This is from a thread yesterday where a similar suggestion was made.Tax relief on pension contributions doesn't achieve that outcome.
Round sum figures used for simplicity.
Gross pension income £6k taxed at 40% = £3,600 net income received.
£3,600 paid into a SIPP or other relief at source pension is grossed up to £4,500.
Basic rate band is increased by £4,500 making an extra £4,500 income taxable at 20% instead of 40% so possible tax savings of £900.
End result is the £6,000 pension has become £5,400 (pension fund of £4,500 plus tax saving of £900).
In niche circumstances the tax saving could be significantly higher but for most it will be a maximum of 20%, assuming sufficient higher rate tax had been paid in the first place.
You are forgetting that you are only getting 60% of the DB pension in the first place.
For simplicity we will assume that you are paying enough 40% tax that your increased basic rate tax band will result in a personal tax saving of 20% on all your DC contributions i.e. you will pay more tax at 20% and less at 40%.
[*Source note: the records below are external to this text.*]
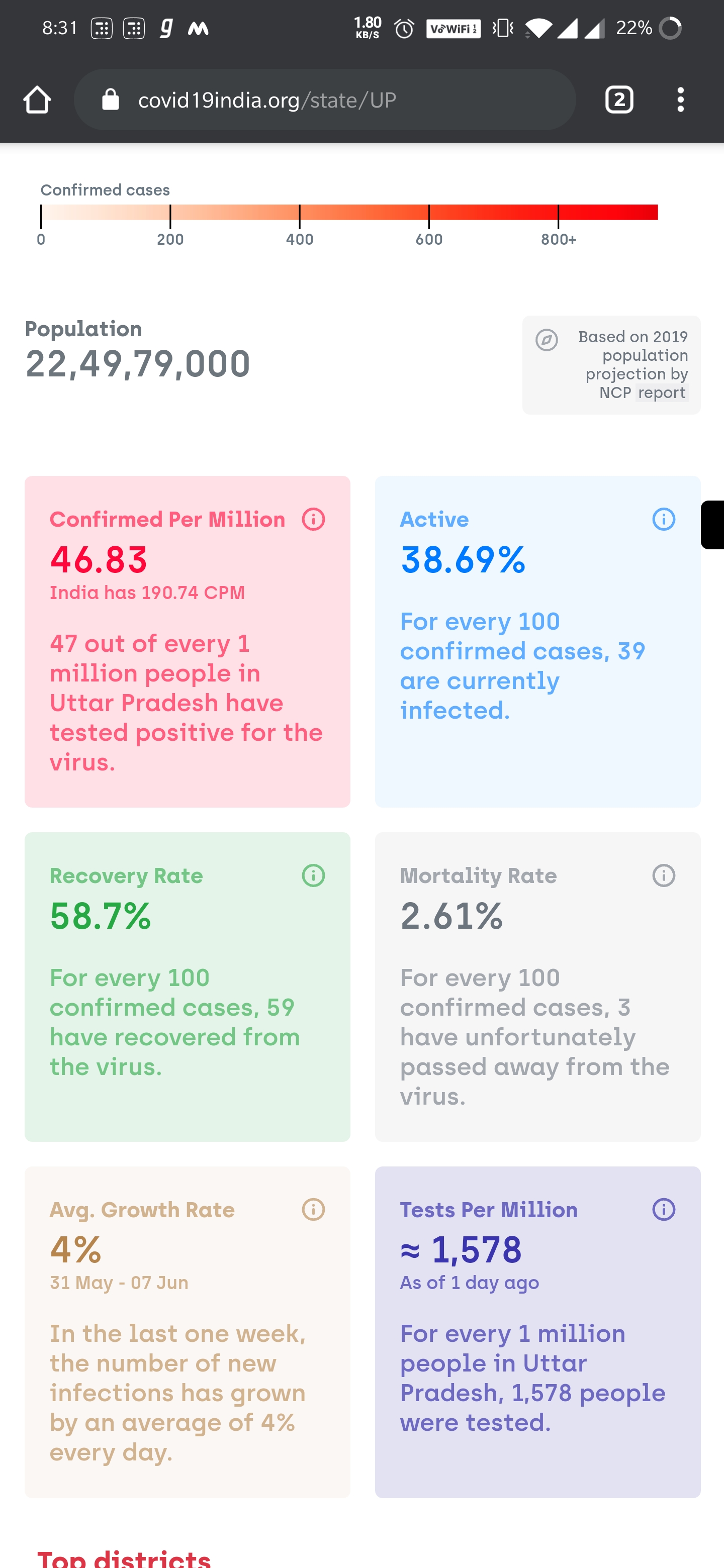Viewport: 724px width, 1568px height.
Task: Tap info icon on Recovery Rate card
Action: [x=313, y=875]
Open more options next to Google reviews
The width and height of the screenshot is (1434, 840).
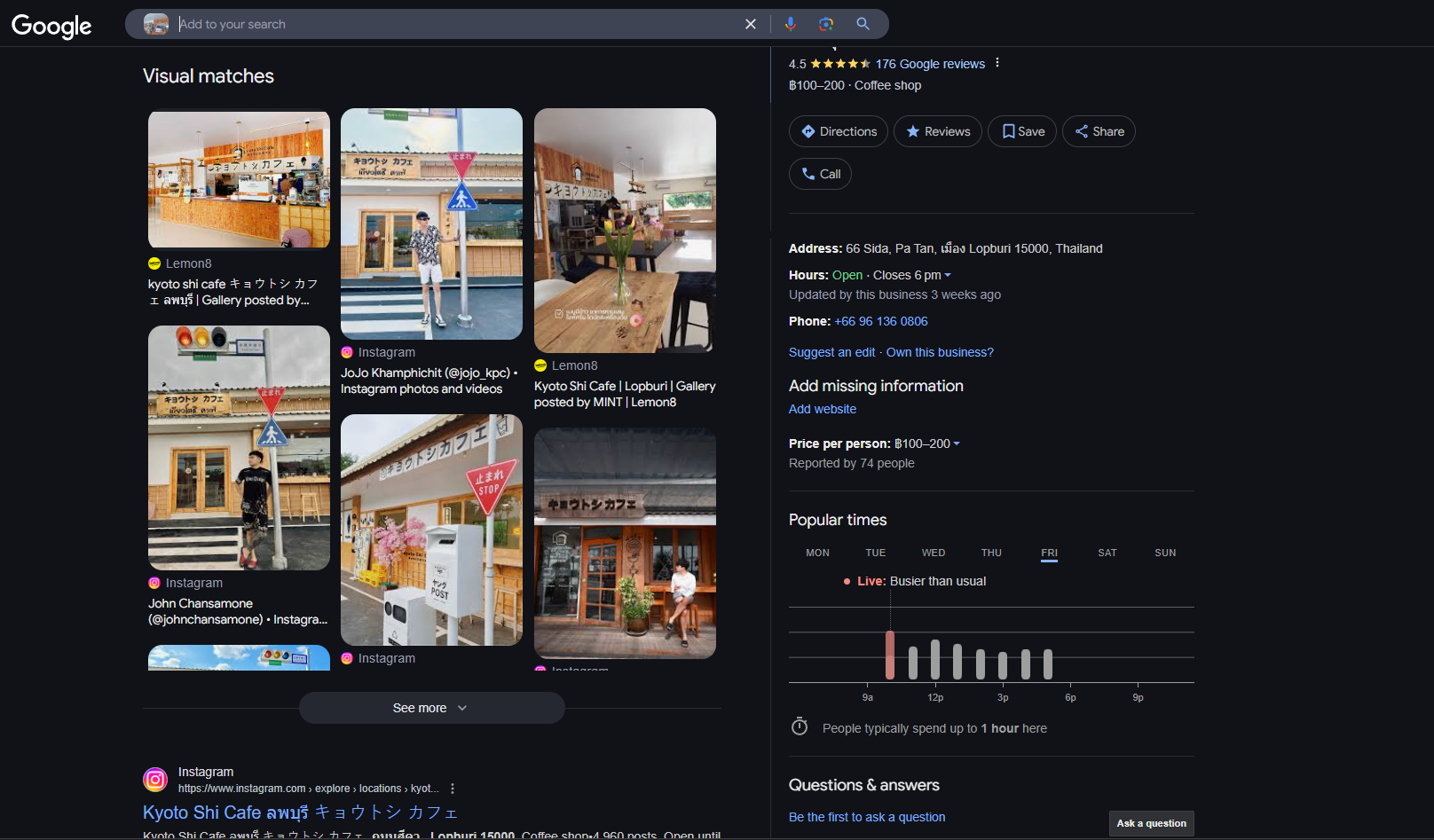(997, 63)
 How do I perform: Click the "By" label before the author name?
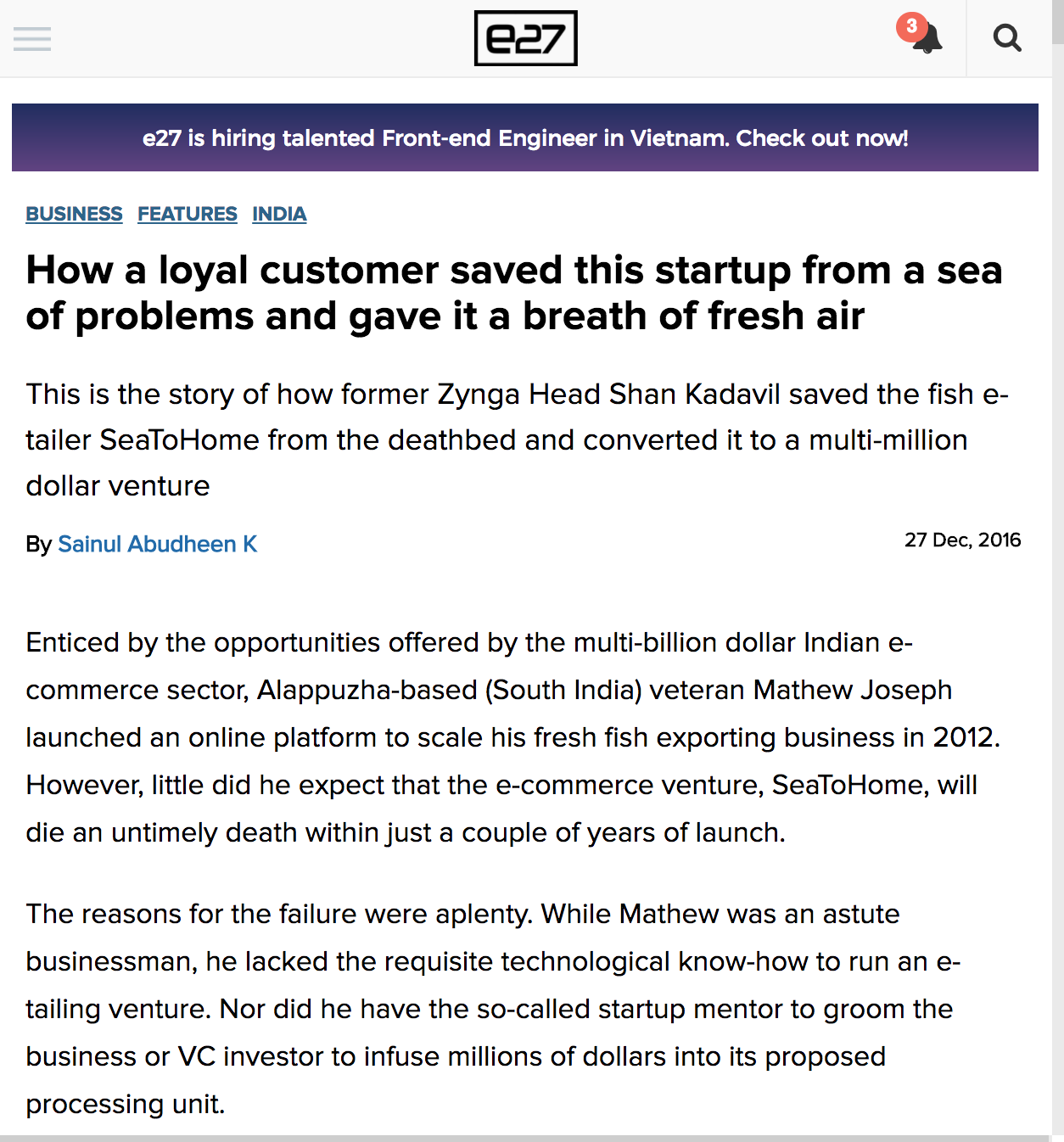tap(39, 545)
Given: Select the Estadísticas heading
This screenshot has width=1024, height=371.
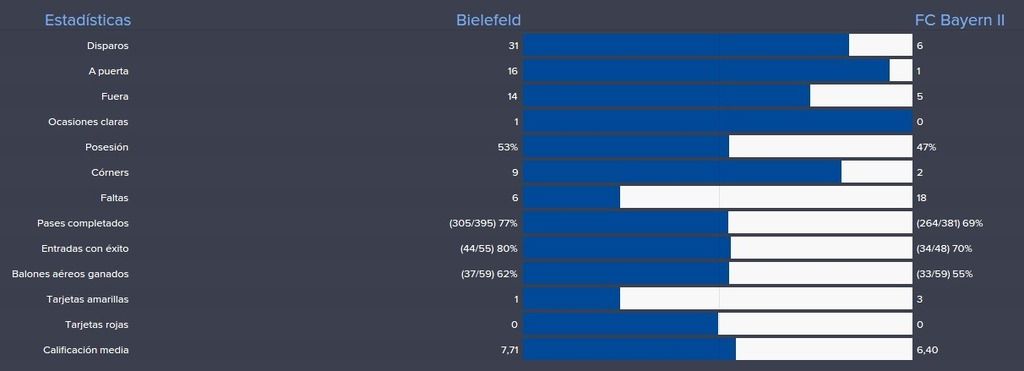Looking at the screenshot, I should coord(88,20).
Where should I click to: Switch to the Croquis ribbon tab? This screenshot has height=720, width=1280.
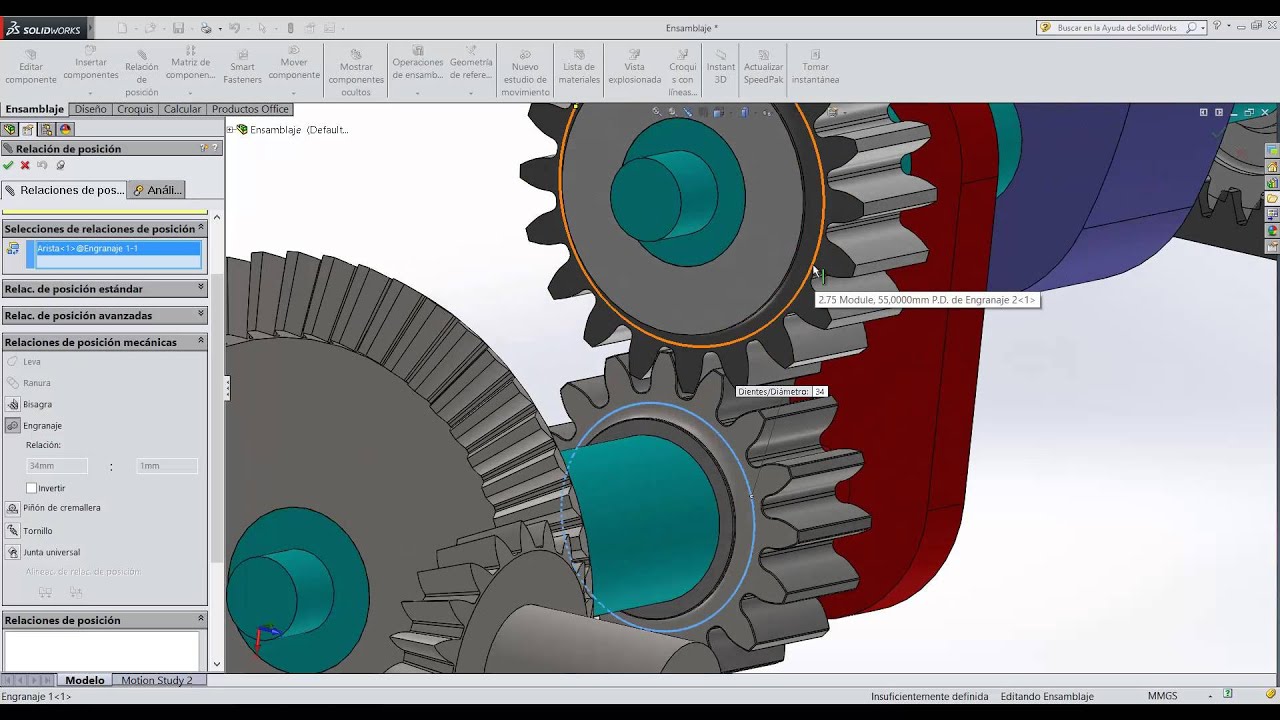135,109
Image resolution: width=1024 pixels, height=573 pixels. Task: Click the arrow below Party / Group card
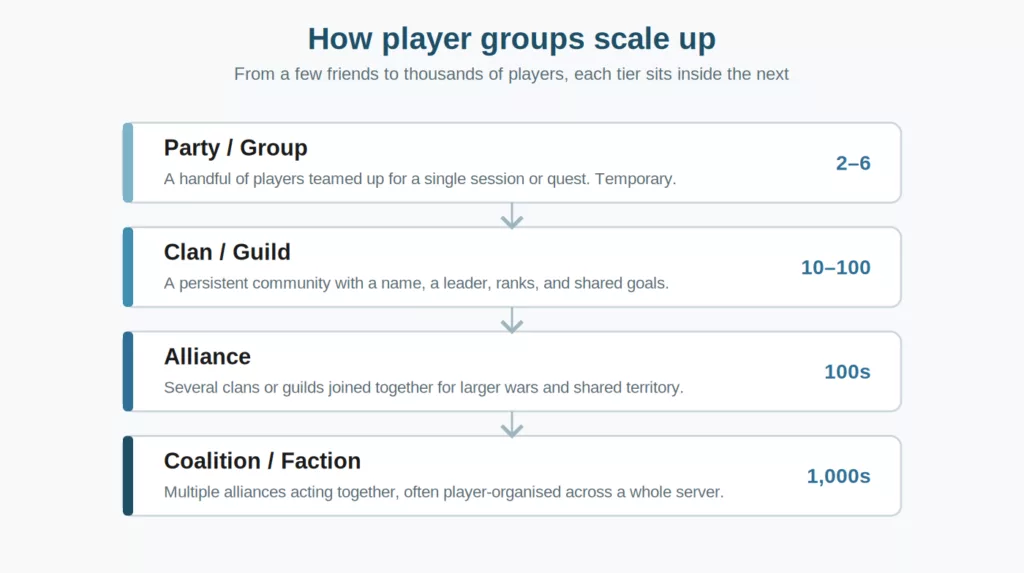pos(511,216)
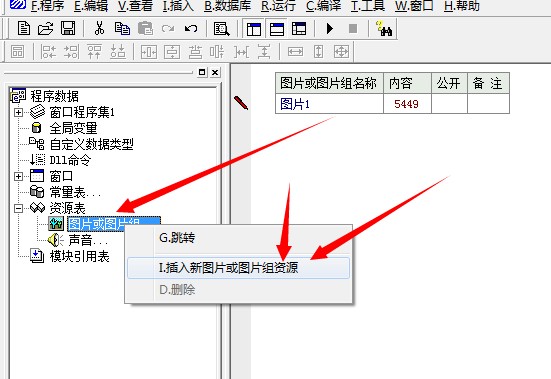Select 全局变量 in the program tree
Screen dimensions: 551x379
tap(73, 128)
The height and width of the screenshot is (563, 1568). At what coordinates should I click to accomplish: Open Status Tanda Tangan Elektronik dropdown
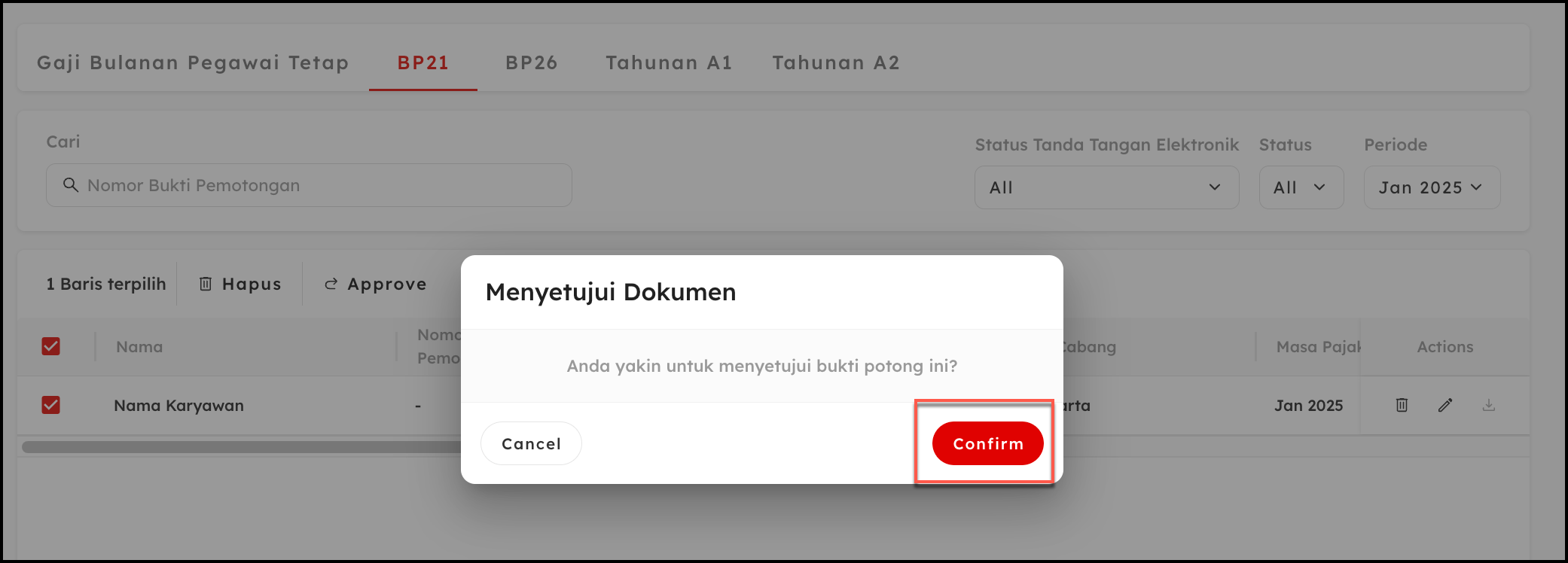click(x=1106, y=187)
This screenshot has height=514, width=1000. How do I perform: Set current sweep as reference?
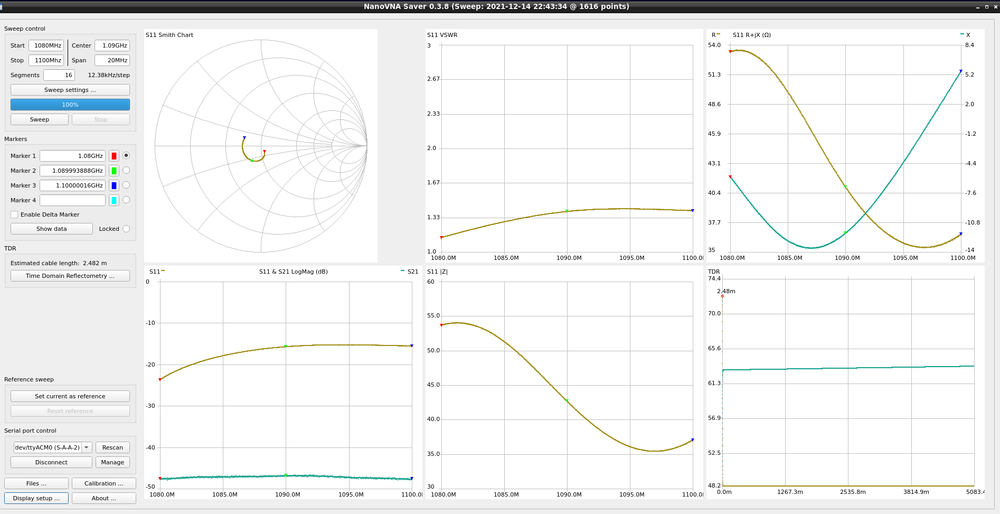(70, 396)
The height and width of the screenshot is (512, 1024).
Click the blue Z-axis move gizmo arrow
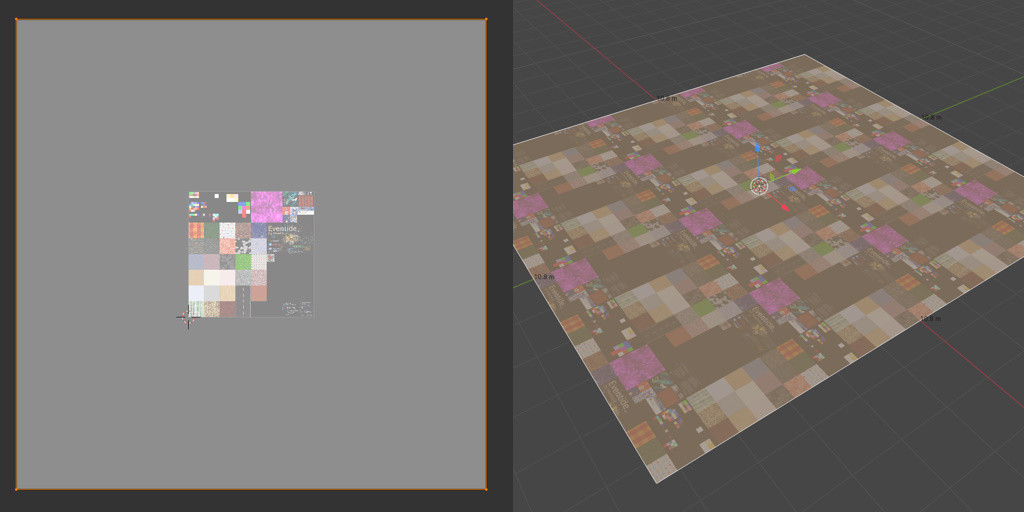pos(757,149)
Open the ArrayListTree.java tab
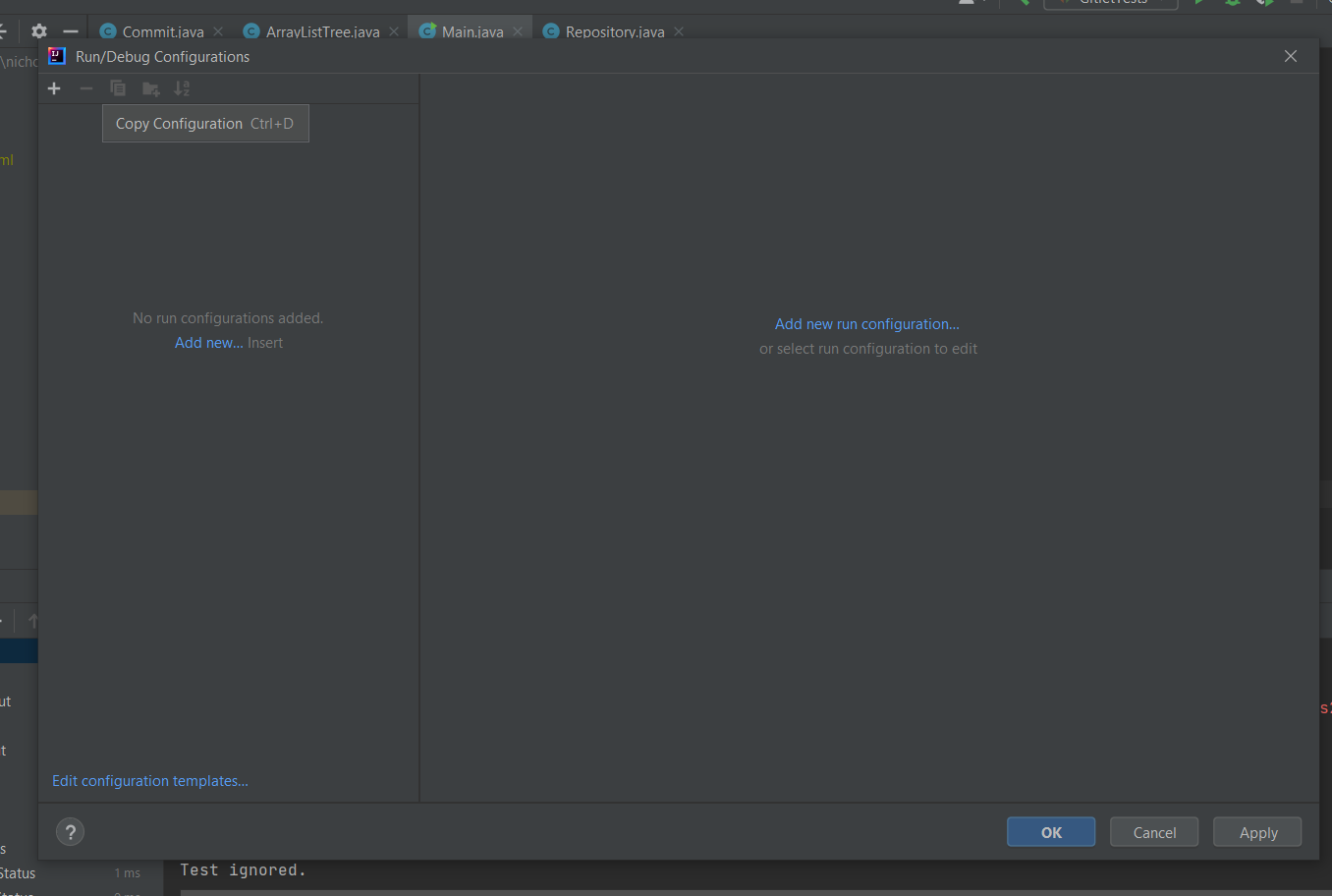 tap(321, 31)
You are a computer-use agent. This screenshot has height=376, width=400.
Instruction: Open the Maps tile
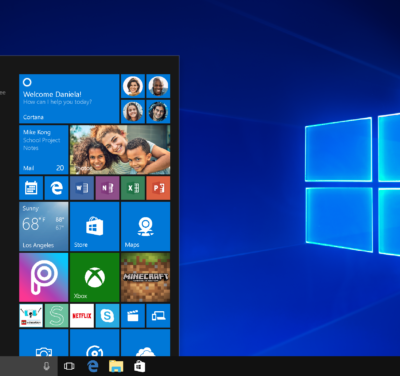pyautogui.click(x=146, y=226)
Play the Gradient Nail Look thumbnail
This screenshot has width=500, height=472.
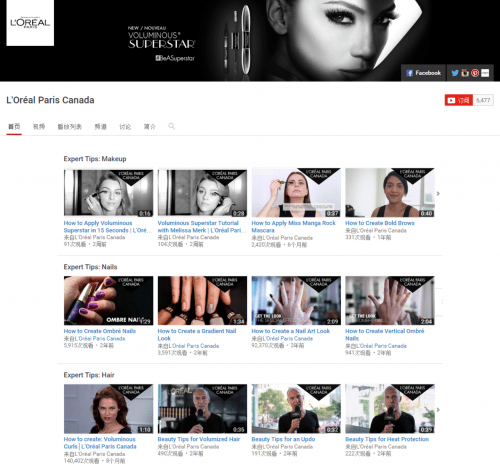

DB pension is £26k less 40% tax = £15,600 net payment.
You pay that £15,600 into your DC pension fund.
The pension company add basic rate tax relief of £3,900 giving you a fund of £19,500.
Your basic rate band is increased from £37,500 to £57,000 and as a result you pay 20% tax on an additional £19,500 instead of 40%. This saves you £3,900 in personal income tax.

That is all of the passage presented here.